What is required:
Only the lines from the one holding "Screenshot is 1470x956." through the end of the records below are to be reproduced exactly, and pictures are to be omitted.

*** Supplied records ***

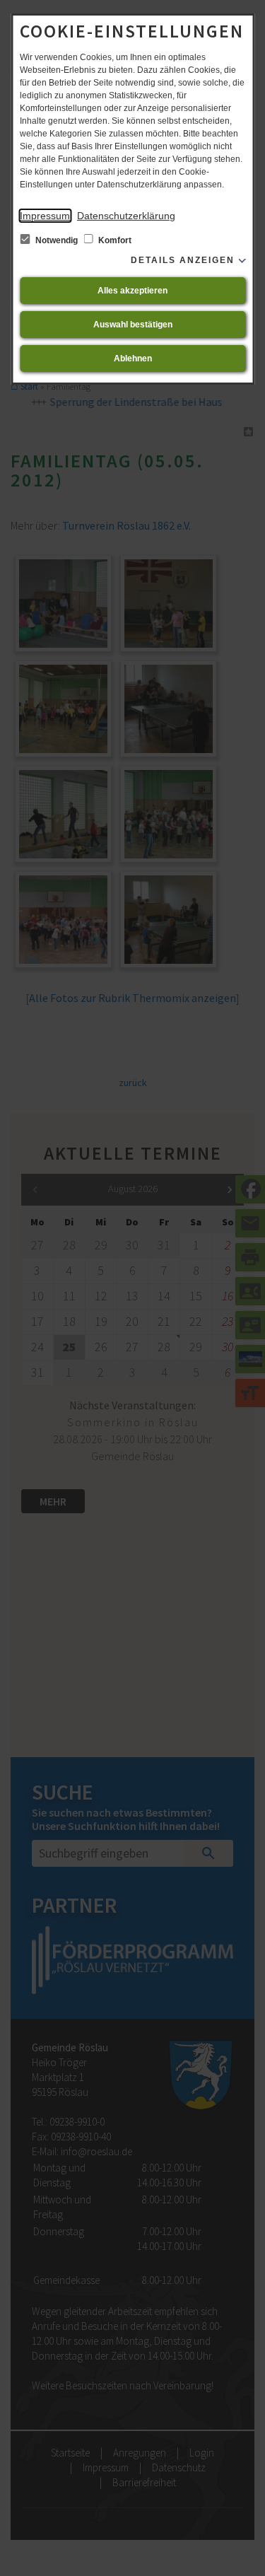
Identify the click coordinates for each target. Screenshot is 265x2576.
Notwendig (56, 240)
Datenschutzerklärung (126, 215)
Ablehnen (133, 358)
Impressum (45, 215)
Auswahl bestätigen (132, 325)
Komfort (113, 240)
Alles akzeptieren (132, 291)
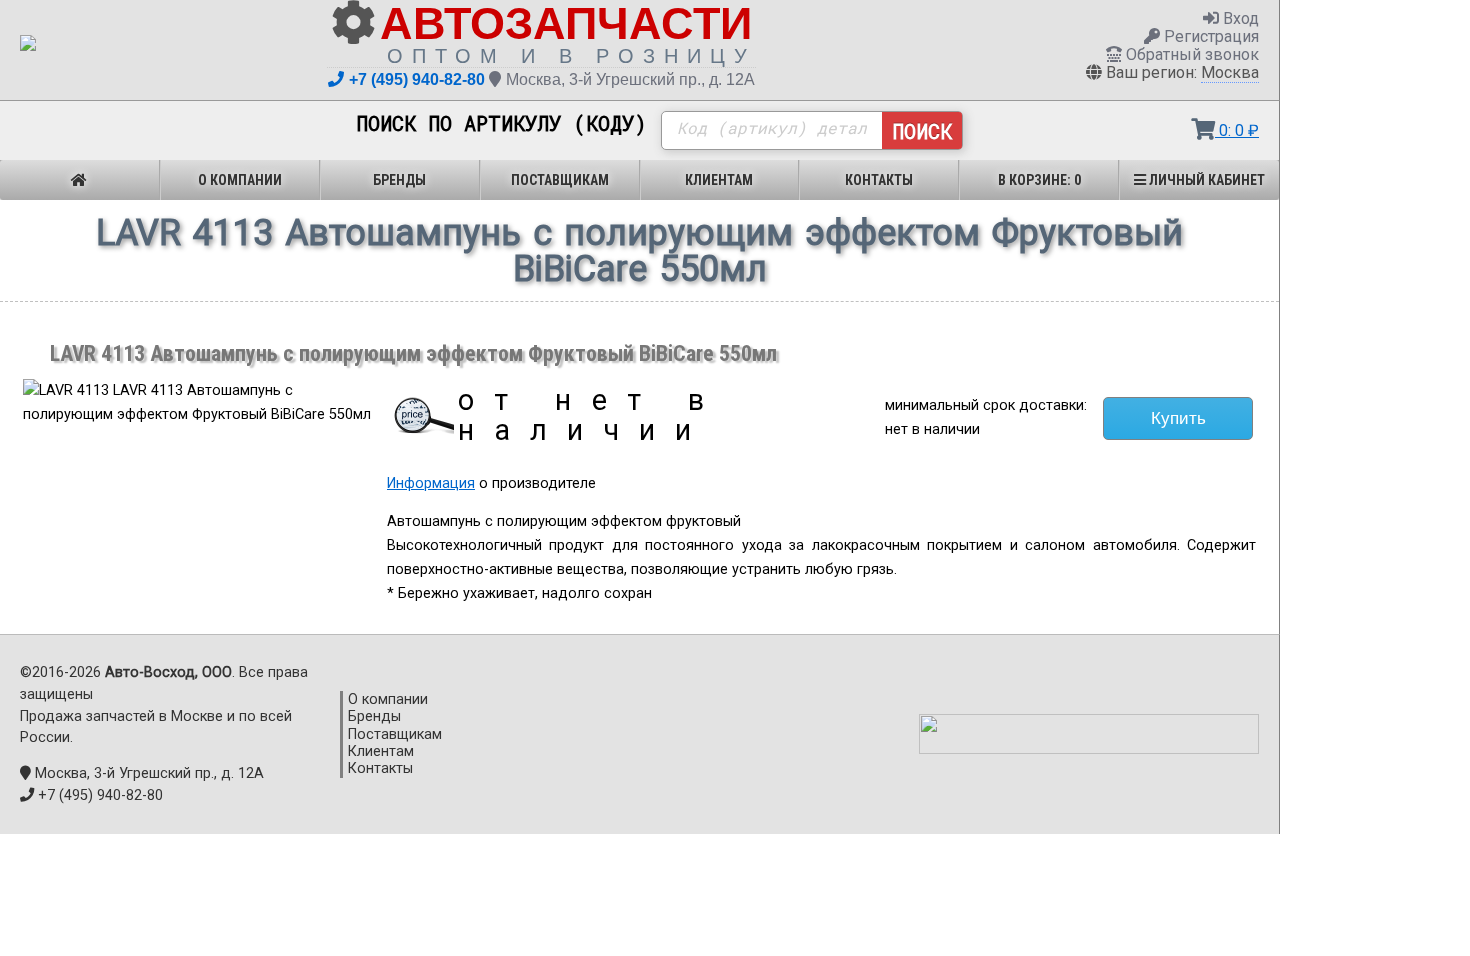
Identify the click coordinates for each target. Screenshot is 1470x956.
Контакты (879, 180)
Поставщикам (560, 180)
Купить (1178, 418)
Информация (431, 483)
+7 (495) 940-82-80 (417, 79)
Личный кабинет (1205, 180)
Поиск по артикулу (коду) (501, 124)
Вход (1239, 18)
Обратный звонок (1190, 54)
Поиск (922, 131)
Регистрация (1209, 36)
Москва (1230, 72)
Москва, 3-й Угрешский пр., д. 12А (630, 79)
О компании (240, 180)
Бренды (399, 180)
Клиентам (719, 180)
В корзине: (1039, 180)
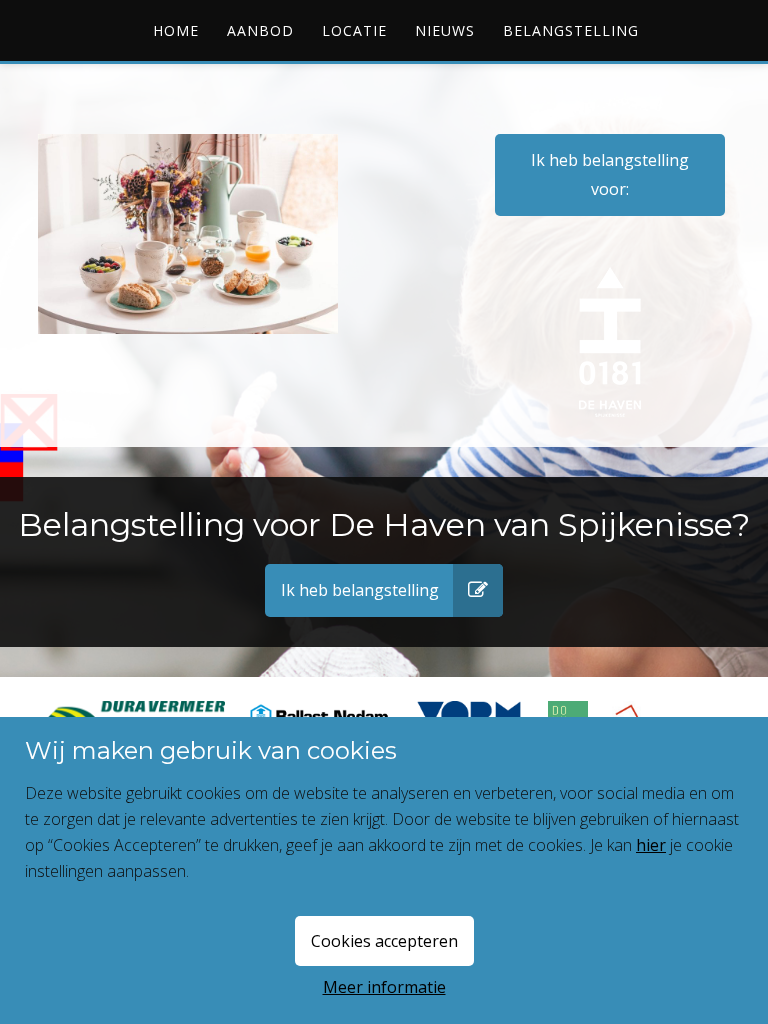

*** End of Supplied records ***

Result below:
Identify the click coordinates for each target. Screenshot is 1470x956.
Контакты (879, 180)
Поставщикам (560, 180)
Купить (1178, 418)
Информация (431, 483)
+7 (495) 940-82-80 (417, 79)
Личный кабинет (1205, 180)
Поиск по артикулу (коду) (501, 124)
Вход (1239, 18)
Обратный звонок (1190, 54)
Поиск (922, 131)
Регистрация (1209, 36)
Москва (1230, 72)
Москва, 3-й Угрешский пр., д. 12А (630, 79)
О компании (240, 180)
Бренды (399, 180)
Клиентам (719, 180)
В корзине: (1039, 180)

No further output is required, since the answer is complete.